**EXERCICES**
**a)** Pouvez-vous transcrire fidèlement le passage du texte sur Ar Seiz Breur qui va de « Sous l’impulsion de » jusqu'à « Beaux-Arts de Rennes. » inclus ?
**b)** Pouvez-vous condenser en liste le paragraphe du texte sur Ar Seiz Breur qui commence par « Plusieurs versions existent », sans perdre ses faits principaux ?

::: PASSAGE CITÉ

23 Mar 2018
Ar Seiz Breur, mouvement artistique breton moderne
Pendant l’entre-deux-guerres, de jeunes artistes bretons se regroupent et se fixent un objectif: mettre les arts celtes et breton en particulier au goût du jour. De cette volonté est né le mouvement Ar Seiz Breur (des Sept Frères en breton). Abraxas-Libris vous invite cette semaine à la découverte d’un phénomène artistique régional peu connu et qui pourtant influence encore les artistes bretons d’aujourd’hui.
L’art breton modernisé
Plusieurs versions existent, mais c’est probablement lors d’un cours de celtique à la Sorbonne de Paris que Jeanne Malivel, René-Yves Creston et Georges Robin se rencontrent. Puis, c’est dans un second temps, en 1923 lors d’un pardon à Folgoët que ces derniers (rapidement rejoints par James Bouillé) décident de concrétiser leurs projets. Les artistes sont céramistes, architectes, graveurs ou peintres et font l’état des lieux de l’art traditionnel breton au lendemain de la guerre 14-18. Bretons d’origine, ils ont également étudié les arts décoratifs à Paris et regrettent l’immobilisme de l’art breton qu’ils jugent figé dans le passé. Pour eux, il existe trois raisons principales à cette perception surannée. La culture parisienne d’une part, prenant le pas sur les cultures régionales traditionnelles en les faisant passer de mode. La naissance du tourisme d’autre part, incitant les bretons à conserver leurs attributs pittoresques: l’époque dite de la « biniouserie« . Enfin, nous l’évoquions plus tôt, l’après-guerre et la production massive de monuments aux morts souvent commandés en série, au détriment des sculpteurs et tailleurs de pierre locaux.
Pour les jeunes artistes, l’art se doit d’être l’expression vivante de son peuple et non se contenter de reprendre les mêmes recettes éculées. Tout l’enjeu réside dans le fait de reprendre les codes de l’art traditionnel breton tout en le modernisant.
Sous l’impulsion de Jeanne Malivel, le groupe se trouve un nom symbolique : Ar Seiz Breur, (« les Sept Frères »), une idée qui serait tirée d’un conte du pays gallo.
Les membres fondateurs du mouvement des Seiz Breur
Les trois membres fondateurs ont vite été rejoints par d’autres artistes du milieu culturel breton. Voici quelques-uns de leur représentants.
Xavier de Langlais (né à Sarzeau 1906 – 1975), peintre, graveur, céramiste, verrier et écrivain. Rejoint l’Unvaniezh Seiz Breur en 1924. Militant breton, il œuvrera notamment pour l’art chrétien breton et la langue bretonne vannetaise avec plusieurs revues culturelles. Il fera sa carrière en tant qu’enseignant à l’École des Beaux-Arts de Rennes.
Jakez Riou (né à Lothey 1899 – 1937), écrivain en langue bretonne, il participe notamment à la revue littéraire Gwalarn.

::::::
::: EXTRAIT DE DONNÉES

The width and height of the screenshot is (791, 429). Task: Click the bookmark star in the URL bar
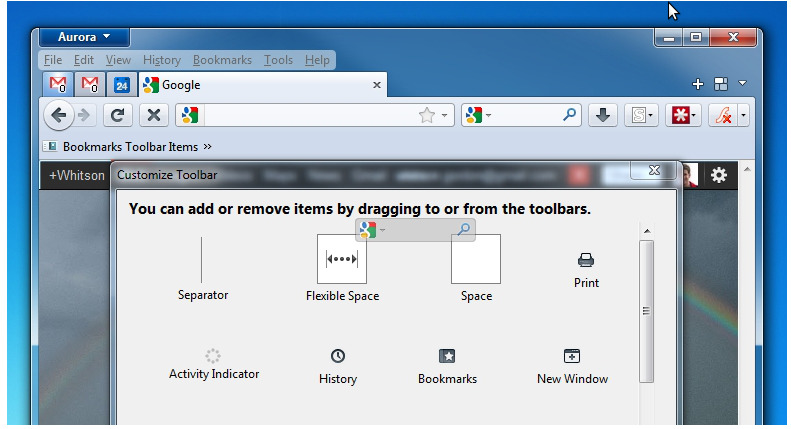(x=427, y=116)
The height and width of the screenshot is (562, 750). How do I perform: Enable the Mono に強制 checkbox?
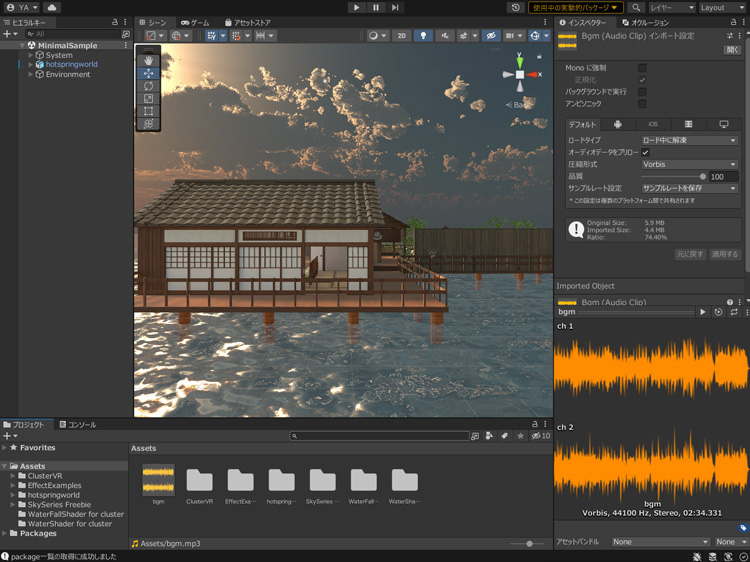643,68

::::::

**RÉPONSES SUCCESSIVES**
**a)**
Sous l’impulsion de Jeanne Malivel, le groupe se trouve un nom symbolique : Ar Seiz Breur, (« les Sept Frères »), une idée qui serait tirée d’un conte du pays gallo.
Les membres fondateurs du mouvement des Seiz Breur
Les trois membres fondateurs ont vite été rejoints par d’autres artistes du milieu culturel breton. Voici quelques-uns de leur représentants.
Xavier de Langlais (né à Sarzeau 1906 – 1975), peintre, graveur, céramiste, verrier et écrivain. Rejoint l’Unvaniezh Seiz Breur en 1924. Militant breton, il œuvrera notamment pour l’art chrétien breton et la langue bretonne vannetaise avec plusieurs revues culturelles. Il fera sa carrière en tant qu’enseignant à l’École des Beaux-Arts de Rennes.

**b)**
- Jeanne Malivel, René-Yves Creston et Georges Robin se rencontrent probablement lors d'un cours de celtique à la Sorbonne, bien que plusieurs versions existent.
- En 1923, lors d'un pardon à Folgoët, ils décident de concrétiser leurs projets. James Bouillé les rejoint rapidement.
- Ces céramistes, architectes, graveurs ou peintres sont Bretons d'origine et ont étudié les arts décoratifs à Paris.
- Après la guerre 14-18, ils font l'état des lieux de l'art traditionnel breton et regrettent son immobilisme.
- Ils voient trois raisons à cette image surannée :
  - la culture parisienne, qui fait passer de mode les cultures régionales ;
  - la naissance du tourisme, qui incite les Bretons à conserver leurs attributs pittoresques, ce qu'on appelle la « biniouserie » ;
  - l'après-guerre et ses monuments aux morts commandés en série, au détriment des sculpteurs et tailleurs de pierre locaux.